> What the task requires: Pick up the Aristo GP40 forum thread at its final line and continue it.

> Provided passage:
== == ==
# Aristo GP40 Problem



## bobvand (Jan 2, 2008)

Good morning, Could anyone give a little help on how to fix the GP40 so I can run double head trains with batteries. I know there is a jumper involved but my electronic skills are limited. I refer to the this site often for help ,could you please give some more details.Got to run more than one of these babies!!!!! 
Regards, 
Bob V.


----------



## blattan (Jan 4, 2008)

Aristo makes an MU cable, ART-29607. It may solve your problem. Since I have not used the MU cable myself, I don't know if it alone is all you will need. 

Bert


----------



## Guest (May 4, 2008)

bob, 
if you run a pair of jumper wires from frt battery plug to rear battery plug in the leed loco, this should solve the ploblem. what your doing is basicly bypassing the boards in the loco so power flows around the polly switch.. 
Nick...


----------



## bobvand (Jan 2, 2008)

Hi Nick ,What I did seems to have fixed my problem, I jumpered into the battery wires that come into one end of the locomotive.I then ran the two wires to the MU plugs at the other end, what I was doing wrong at first was then connecting the second wires back to the distribution board where they were from the factory. I think the way it is now is that I'm not pulling all that amperage through the unit to power the lead locomotive. It now only sees what it needs to run.Does this make any sense. I wish that the problem had been fixed before production of the GP40s. I only have one of the Dash 9s and it was just luck that it never ran right after my trail car when MUed .I have a couple of more GP40s to paint so I"all make the same fix, maybe I'll post some photos on the web and see if I did it right.


----------



## Guest (May 4, 2008)

You are correct Bob, all newer aristo locos can benfit by this modification, best to do them all that way you won't have to make witch ones were done and witch have not... 
Nick


----------



## Guest (May 4, 2008)
== == ==
> Recorded information:
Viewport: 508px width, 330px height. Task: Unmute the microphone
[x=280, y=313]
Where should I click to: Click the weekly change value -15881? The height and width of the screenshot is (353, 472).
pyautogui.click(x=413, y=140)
== == ==
> Response to this task:
Pictures would be great, its been awhile since this subject has been talked about, and is good info for new guys and us old guys with bad memorys/DesktopModules/NTForums/themes/mls/emoticons/doze.gif 
Nick...


----------



## Greg Elmassian (Jan 3, 2008)

All you have to do is use a mu cable between the locos (from Aristo) using the existing connectors coming out from the locos. 

Put the track/battery switch in battery. 

There is a plug on the board inside to connect the batteries to, if I remember correctly, or else feed an unused MU cable "end". 

Now that's the way Aristo intended it. Unfortunately, they often put a resettable fuse inline with the MU "bus" inside the loco, and this fuse cannot handle the current for TWO locos. (doh!). 

The resettable fuse is about 3/8" square, thin, and orange in color. You have to move it so that it only protects the loco involved, not control the current for all locos. Wiring this will vary according to the loco model, and also the phase of the Chinese moon (Aristo products have random variations in wiring, especially wire color). 

You really have to check the wiring in YOUR locos to be sure. Pictures would help, but to be SAFE, you need to understand how your loco is wired, or have someone do it for you. 

Really.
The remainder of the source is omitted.